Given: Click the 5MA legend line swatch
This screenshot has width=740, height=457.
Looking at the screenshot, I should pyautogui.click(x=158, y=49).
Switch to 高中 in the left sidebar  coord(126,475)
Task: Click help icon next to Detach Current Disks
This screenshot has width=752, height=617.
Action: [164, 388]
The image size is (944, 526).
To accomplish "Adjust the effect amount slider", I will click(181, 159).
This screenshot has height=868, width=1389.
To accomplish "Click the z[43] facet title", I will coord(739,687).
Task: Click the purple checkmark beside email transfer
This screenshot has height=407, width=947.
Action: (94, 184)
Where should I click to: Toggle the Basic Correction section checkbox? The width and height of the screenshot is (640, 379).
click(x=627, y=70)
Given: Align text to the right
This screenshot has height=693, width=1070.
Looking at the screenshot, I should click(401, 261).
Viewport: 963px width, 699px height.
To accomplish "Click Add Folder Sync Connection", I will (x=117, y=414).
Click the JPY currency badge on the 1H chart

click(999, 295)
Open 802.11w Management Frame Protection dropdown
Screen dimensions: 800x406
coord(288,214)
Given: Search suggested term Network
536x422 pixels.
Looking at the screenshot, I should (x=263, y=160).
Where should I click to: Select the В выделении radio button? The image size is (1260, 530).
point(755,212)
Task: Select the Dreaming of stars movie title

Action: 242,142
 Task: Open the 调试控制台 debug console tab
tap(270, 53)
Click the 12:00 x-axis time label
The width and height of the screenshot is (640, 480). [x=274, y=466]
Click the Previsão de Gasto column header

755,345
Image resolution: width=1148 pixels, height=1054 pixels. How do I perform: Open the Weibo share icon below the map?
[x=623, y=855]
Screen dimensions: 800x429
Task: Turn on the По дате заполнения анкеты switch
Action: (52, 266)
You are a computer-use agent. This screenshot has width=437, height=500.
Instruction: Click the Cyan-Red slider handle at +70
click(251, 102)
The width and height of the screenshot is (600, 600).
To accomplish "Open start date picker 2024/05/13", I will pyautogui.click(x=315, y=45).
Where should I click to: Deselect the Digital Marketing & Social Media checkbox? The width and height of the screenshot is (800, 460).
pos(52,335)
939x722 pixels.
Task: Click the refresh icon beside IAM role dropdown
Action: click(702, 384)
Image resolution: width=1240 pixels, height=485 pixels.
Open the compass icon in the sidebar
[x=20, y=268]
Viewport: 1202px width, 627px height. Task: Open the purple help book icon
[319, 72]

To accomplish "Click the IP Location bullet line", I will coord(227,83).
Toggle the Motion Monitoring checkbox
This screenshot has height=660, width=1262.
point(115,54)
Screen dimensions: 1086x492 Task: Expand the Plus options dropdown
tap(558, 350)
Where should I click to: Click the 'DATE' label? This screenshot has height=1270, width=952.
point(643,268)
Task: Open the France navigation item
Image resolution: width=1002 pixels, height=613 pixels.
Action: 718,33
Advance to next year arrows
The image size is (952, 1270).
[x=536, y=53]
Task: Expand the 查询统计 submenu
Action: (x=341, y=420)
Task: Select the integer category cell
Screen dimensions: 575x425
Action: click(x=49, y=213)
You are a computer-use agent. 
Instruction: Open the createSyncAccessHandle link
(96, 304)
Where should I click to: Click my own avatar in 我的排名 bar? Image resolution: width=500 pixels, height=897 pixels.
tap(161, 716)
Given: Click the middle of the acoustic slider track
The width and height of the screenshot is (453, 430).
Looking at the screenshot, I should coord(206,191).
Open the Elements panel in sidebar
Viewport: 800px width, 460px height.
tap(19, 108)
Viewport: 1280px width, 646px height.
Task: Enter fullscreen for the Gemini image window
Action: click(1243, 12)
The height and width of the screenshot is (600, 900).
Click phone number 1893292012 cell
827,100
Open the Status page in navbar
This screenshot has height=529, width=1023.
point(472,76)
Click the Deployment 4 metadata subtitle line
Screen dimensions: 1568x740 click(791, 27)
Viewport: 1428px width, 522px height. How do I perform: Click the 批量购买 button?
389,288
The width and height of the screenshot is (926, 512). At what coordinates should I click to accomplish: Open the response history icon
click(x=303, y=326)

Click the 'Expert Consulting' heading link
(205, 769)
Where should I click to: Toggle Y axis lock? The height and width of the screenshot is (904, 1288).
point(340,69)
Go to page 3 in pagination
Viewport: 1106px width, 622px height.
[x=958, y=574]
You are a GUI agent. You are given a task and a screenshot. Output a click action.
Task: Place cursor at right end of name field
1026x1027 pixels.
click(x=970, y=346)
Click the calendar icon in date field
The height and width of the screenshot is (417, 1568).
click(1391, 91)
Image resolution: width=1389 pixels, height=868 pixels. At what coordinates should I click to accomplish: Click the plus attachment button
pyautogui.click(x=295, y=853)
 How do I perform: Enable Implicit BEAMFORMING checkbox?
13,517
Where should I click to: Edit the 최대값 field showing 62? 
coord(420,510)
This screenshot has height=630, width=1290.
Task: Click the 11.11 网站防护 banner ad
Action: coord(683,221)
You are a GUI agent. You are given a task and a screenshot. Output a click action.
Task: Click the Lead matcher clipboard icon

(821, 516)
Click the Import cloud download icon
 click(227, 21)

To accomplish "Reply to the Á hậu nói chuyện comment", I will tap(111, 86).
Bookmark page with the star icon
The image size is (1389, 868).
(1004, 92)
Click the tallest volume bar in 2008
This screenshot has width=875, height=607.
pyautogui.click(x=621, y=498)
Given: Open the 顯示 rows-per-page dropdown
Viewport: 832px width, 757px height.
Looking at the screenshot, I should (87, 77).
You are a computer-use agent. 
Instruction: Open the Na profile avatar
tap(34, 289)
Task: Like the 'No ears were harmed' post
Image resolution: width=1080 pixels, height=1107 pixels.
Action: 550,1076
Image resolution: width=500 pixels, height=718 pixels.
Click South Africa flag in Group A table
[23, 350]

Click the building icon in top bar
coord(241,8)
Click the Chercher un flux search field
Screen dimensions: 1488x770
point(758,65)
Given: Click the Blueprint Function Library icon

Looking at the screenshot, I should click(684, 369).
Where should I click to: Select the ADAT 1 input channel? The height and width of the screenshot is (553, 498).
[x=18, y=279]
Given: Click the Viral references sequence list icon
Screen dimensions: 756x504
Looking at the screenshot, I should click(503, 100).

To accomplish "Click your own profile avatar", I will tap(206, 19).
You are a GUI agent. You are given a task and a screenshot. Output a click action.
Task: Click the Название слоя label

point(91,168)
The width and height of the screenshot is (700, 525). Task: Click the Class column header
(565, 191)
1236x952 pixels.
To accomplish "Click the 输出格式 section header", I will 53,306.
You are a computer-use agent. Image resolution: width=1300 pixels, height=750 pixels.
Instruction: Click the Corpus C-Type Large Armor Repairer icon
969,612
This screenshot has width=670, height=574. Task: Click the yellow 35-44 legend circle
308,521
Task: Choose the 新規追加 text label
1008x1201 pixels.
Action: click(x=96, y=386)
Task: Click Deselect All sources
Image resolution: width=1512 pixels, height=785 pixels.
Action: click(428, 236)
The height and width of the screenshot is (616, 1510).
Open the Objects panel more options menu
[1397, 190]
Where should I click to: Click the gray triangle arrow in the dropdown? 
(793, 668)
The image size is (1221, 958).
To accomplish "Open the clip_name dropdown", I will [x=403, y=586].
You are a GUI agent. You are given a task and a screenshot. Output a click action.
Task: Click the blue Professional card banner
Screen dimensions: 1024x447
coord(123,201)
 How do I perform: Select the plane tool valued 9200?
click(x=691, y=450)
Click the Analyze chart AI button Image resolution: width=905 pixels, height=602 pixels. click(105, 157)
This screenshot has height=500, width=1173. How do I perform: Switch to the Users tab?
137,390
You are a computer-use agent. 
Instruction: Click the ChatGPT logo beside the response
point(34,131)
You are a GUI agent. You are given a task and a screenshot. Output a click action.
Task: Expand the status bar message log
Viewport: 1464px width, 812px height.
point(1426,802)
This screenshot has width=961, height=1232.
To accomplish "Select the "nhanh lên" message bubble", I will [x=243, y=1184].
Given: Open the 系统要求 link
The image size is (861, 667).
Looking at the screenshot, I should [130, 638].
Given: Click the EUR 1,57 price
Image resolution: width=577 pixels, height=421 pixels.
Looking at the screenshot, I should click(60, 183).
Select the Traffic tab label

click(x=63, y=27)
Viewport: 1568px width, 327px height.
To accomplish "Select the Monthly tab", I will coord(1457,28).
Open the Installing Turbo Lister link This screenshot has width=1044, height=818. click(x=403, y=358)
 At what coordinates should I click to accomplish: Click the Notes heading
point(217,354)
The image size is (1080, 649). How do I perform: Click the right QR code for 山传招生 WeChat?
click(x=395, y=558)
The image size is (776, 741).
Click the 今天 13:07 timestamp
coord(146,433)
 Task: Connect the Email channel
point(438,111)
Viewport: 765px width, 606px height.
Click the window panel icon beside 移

Task details: Among the records above, repeat exactly the line with "Image resolution: width=1002", the line with "Given: Click the middle", and every line in between, and only those.

Solution below:
Image resolution: width=1002 pixels, height=613 pixels.
Action: 718,33
Advance to next year arrows
The image size is (952, 1270).
[x=536, y=53]
Task: Expand the 查询统计 submenu
Action: (x=341, y=420)
Task: Select the integer category cell
Screen dimensions: 575x425
Action: click(x=49, y=213)
You are a computer-use agent. 
Instruction: Open the createSyncAccessHandle link
(96, 304)
Where should I click to: Click my own avatar in 我的排名 bar? Image resolution: width=500 pixels, height=897 pixels.
tap(161, 716)
Given: Click the middle of the acoustic slider track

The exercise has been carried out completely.